▶ [DIRECTIONS] Can you reproduce every row below word for word, leaving out the pictures?

[Entries for locating words and elements]
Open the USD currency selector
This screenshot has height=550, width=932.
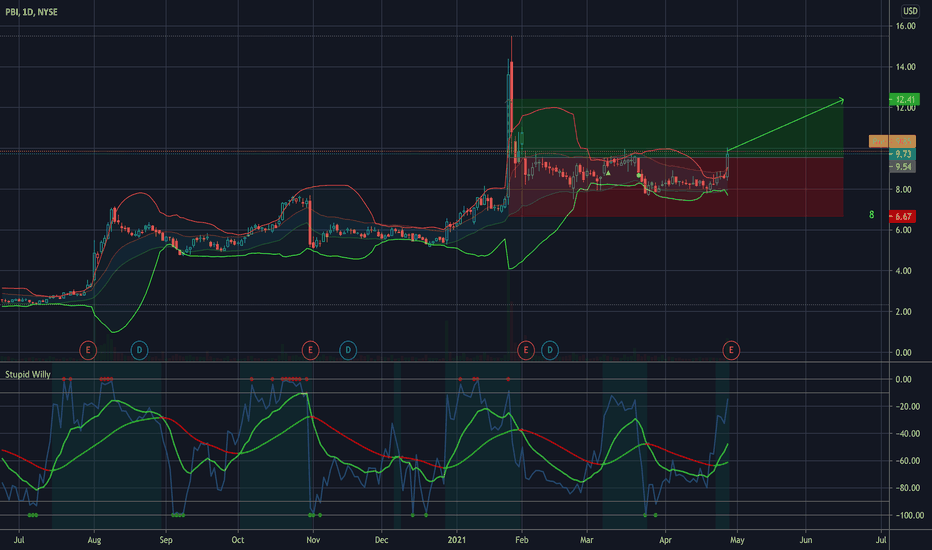point(910,11)
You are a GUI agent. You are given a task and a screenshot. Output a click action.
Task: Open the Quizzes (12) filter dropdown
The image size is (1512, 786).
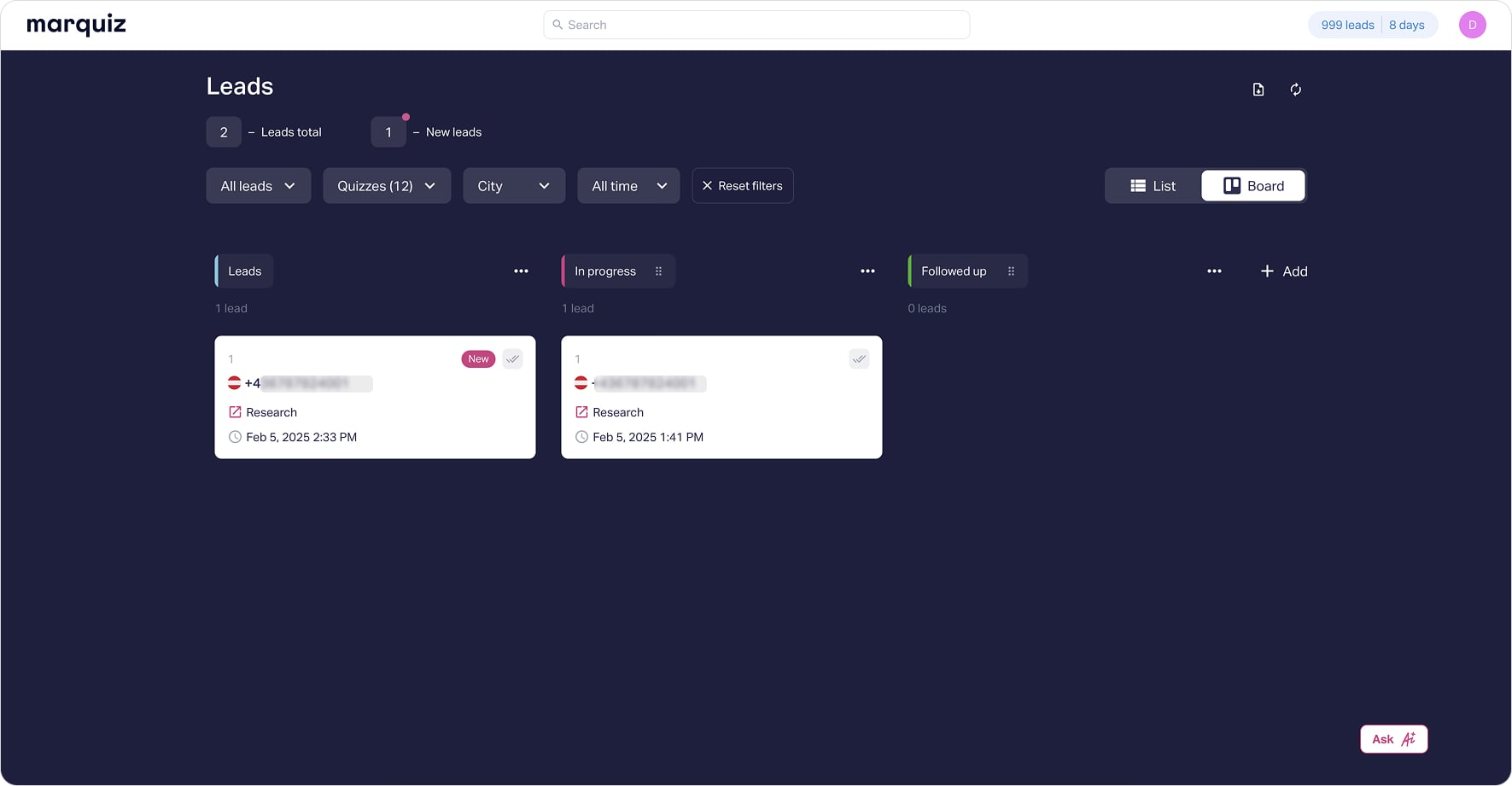click(387, 186)
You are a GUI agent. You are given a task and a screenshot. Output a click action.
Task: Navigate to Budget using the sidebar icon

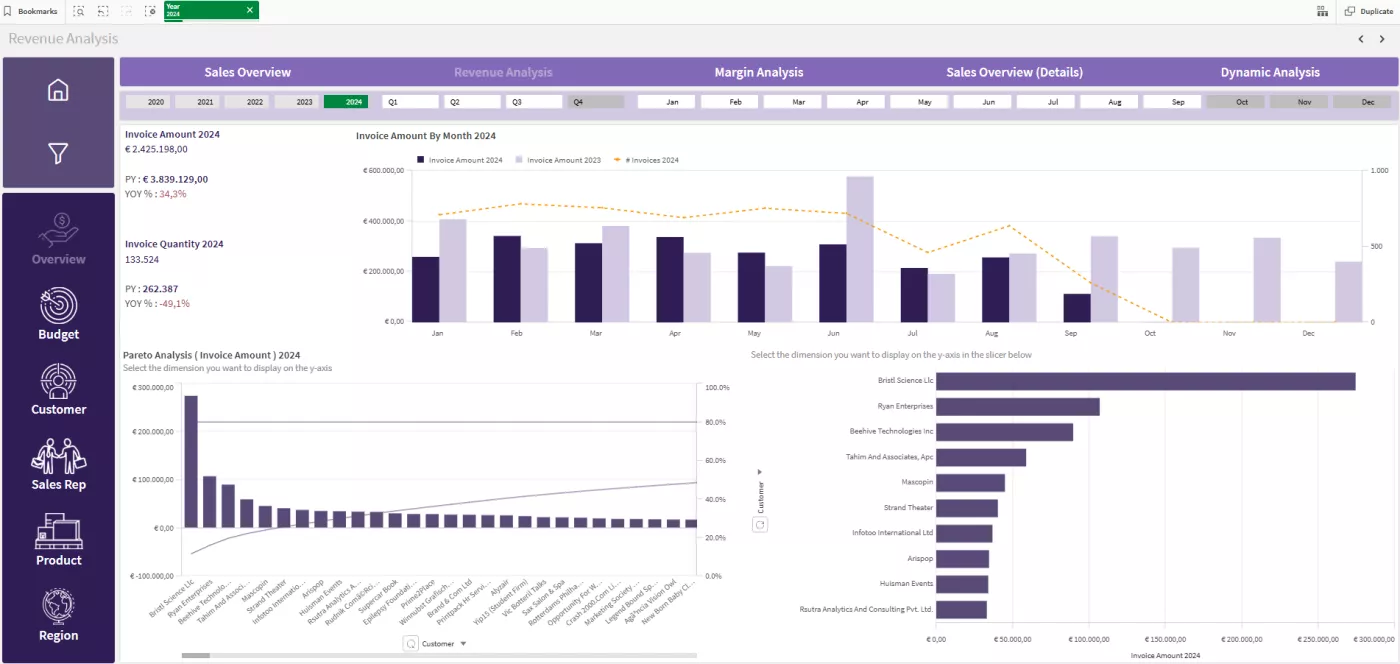point(58,307)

▶ [SOLUTION FOR THIS PROBLEM]
Open the USD currency selector
This screenshot has height=550, width=932.
point(910,11)
You are a GUI agent. You are given a task and a screenshot. Output a click action.
Task: Open the Quizzes (12) filter dropdown
The image size is (1512, 786).
click(387, 186)
You are a GUI agent. You are given a task and a screenshot. Output a click action.
Task: Navigate to Budget using the sidebar icon

point(58,307)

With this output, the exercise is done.